English then served as chief of staff, U.S. Naval Forces, Eastern Atlantic and Mediterranean under Admiral Charles D. Griffin with headquarters in London, England. He returned to the United States in January 1964 and assumed duty as Deputy Chief of Plans Directorate of United States Strike Command under General Paul D. Adams at MacDill Air Force Base, Florida.

Vietnam War

English was ordered to South Vietnam in December 1965 and joined 3rd Marine Division as assistant division commander under Major General Lewis W. Walt in Da Nang. He shared this responsibility with Brigadier General Jonas M. Platt, who served as second assistant division commander with headquarters at Chu Lai. The new commanding general of 3rd Marine Division, Wood B. Kyle, ordered English to move his headquarters to Phu Bai, where he assumed command of Task Force Delta.

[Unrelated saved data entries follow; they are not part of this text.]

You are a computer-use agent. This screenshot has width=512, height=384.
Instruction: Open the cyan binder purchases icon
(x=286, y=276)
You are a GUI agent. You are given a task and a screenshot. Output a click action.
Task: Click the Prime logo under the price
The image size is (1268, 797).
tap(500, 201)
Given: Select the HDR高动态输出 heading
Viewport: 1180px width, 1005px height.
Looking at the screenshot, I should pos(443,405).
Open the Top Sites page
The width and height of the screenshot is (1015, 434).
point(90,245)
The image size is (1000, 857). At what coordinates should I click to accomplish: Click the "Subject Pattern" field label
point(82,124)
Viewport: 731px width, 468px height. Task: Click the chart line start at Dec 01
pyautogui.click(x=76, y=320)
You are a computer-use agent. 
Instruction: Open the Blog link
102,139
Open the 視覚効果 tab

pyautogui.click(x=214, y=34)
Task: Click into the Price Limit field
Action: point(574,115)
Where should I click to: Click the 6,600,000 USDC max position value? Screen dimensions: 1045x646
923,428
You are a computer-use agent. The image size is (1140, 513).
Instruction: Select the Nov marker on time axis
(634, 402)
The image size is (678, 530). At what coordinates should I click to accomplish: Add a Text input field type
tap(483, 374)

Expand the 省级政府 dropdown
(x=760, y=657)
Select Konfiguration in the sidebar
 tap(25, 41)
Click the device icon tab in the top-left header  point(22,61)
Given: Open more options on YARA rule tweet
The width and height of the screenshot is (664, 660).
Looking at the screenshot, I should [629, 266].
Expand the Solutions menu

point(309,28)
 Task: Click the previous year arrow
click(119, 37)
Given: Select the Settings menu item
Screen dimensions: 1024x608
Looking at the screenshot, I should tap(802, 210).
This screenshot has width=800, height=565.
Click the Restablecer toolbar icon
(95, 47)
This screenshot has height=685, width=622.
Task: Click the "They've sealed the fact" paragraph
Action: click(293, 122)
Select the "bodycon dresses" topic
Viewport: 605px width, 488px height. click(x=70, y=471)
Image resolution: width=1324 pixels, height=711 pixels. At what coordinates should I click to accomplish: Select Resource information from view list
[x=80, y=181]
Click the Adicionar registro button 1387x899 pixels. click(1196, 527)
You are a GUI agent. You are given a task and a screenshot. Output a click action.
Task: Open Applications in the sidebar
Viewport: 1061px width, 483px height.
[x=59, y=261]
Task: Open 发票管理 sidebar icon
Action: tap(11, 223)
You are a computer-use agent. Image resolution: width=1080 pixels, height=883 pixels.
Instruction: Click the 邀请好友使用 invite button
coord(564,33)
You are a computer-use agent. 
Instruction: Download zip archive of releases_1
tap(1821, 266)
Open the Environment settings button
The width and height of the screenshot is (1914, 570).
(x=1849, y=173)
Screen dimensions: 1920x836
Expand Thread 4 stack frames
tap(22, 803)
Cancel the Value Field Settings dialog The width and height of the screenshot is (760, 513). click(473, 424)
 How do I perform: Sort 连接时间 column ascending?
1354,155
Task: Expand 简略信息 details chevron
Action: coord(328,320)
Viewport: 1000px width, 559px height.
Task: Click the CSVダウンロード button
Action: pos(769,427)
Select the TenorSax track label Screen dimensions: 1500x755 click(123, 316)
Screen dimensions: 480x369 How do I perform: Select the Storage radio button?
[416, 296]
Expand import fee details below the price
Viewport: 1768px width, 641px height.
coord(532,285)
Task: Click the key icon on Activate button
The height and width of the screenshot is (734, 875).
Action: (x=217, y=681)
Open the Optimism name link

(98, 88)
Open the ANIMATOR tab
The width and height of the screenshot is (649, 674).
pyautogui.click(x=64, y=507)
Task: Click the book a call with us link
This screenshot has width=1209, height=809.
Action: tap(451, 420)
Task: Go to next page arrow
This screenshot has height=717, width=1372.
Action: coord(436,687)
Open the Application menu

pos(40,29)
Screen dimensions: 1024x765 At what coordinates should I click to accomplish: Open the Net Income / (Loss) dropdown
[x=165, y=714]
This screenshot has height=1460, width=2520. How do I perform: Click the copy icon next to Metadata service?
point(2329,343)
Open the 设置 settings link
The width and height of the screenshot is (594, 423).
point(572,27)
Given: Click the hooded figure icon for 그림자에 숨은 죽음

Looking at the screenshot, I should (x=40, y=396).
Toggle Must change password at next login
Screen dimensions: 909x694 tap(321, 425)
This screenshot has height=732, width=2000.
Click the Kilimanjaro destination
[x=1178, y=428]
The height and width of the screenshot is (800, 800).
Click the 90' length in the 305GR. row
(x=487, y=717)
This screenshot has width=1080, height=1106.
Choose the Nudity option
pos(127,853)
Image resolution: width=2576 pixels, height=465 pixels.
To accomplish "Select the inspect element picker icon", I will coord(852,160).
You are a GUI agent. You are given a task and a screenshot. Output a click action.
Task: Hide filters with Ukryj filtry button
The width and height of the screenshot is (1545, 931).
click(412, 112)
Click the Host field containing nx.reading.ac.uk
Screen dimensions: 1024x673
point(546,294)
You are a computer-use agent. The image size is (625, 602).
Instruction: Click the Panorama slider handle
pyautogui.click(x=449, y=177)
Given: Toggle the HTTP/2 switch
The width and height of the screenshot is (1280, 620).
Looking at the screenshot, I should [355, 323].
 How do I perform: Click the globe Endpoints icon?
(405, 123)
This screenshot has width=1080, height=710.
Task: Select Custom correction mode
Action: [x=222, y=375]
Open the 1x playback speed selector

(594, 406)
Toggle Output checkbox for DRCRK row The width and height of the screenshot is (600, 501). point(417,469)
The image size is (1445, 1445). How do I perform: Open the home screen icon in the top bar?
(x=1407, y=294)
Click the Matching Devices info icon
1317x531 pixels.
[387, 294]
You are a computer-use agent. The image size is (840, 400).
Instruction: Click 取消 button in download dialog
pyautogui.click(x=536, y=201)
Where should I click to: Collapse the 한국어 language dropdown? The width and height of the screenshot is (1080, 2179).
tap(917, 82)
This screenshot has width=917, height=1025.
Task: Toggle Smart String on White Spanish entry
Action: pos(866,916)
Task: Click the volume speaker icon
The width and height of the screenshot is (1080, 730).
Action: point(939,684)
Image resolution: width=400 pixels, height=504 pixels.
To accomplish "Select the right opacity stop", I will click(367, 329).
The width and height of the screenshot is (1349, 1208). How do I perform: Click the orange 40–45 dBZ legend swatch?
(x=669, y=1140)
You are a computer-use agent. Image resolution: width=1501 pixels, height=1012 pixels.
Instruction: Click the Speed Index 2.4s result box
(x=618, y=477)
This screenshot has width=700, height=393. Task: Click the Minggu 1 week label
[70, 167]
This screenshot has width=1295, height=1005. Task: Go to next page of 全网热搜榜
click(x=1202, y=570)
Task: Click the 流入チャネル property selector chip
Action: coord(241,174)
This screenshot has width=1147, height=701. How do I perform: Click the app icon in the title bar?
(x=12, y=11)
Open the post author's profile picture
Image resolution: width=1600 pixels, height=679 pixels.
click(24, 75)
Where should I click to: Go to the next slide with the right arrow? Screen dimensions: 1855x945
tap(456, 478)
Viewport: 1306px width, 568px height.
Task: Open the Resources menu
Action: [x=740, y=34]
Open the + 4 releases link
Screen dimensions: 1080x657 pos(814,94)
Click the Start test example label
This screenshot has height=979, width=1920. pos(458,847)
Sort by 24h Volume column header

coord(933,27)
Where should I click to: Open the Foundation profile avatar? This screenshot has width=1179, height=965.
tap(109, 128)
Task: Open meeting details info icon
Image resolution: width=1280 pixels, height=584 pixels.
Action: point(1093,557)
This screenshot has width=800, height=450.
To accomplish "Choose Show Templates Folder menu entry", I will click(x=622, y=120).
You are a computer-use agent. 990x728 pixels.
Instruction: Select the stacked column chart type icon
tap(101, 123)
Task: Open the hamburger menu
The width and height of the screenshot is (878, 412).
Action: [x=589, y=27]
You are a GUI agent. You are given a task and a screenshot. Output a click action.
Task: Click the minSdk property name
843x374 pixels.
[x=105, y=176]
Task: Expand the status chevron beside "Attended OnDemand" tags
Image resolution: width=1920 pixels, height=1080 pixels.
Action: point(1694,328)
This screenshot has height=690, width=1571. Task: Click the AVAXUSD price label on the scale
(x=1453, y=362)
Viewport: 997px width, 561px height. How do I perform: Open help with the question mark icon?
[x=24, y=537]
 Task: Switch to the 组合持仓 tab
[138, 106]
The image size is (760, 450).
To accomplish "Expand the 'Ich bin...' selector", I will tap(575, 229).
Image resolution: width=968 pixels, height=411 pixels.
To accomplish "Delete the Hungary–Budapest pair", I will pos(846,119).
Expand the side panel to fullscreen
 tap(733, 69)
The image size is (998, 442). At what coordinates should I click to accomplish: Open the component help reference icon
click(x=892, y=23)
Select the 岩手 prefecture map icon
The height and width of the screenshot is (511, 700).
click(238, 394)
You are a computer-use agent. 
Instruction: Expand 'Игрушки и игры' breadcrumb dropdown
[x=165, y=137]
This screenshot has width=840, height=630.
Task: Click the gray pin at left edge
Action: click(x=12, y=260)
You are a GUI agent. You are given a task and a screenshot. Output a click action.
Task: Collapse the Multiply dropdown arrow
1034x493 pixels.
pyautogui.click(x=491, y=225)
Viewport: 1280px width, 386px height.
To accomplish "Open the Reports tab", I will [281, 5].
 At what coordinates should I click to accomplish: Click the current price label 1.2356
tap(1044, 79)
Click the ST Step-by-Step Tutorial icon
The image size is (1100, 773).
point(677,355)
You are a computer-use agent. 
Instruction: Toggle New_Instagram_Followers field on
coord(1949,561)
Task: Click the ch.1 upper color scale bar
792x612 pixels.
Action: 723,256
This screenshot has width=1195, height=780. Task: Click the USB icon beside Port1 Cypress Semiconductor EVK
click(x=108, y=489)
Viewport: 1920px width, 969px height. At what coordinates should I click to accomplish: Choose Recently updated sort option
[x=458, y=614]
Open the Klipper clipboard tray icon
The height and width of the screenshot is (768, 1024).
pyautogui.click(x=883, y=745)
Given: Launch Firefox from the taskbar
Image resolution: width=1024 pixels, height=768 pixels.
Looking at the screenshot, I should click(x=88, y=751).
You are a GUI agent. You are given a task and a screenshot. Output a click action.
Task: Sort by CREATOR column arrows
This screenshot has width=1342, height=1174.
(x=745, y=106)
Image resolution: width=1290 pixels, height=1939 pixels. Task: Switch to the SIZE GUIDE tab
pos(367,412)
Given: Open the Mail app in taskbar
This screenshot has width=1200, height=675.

The situation northwest of Quảng Ngãi, where Vietcong 1st Regiment overran the ARVN 936th Regional Force Company outpost at Hill 141 in the night of 18/19 March and the ARVN 2nd Division commander Hoàng Xuân Lãm requested Marine assistance in retaking of the outpost. General Kyle launched Operation Texas and sent several Marine battalions into action. However Vietcong launched counterattack and after two days of heavy combats, English assumed operational command of the operation and extend the operation towards the south of Quảng Ngãi. The Vietcong forces were driven off and Operation Texas concluded on March 25; the Marines had suffered 99 dead and 212 wounded and claimed that the Vietcong had 283 killed.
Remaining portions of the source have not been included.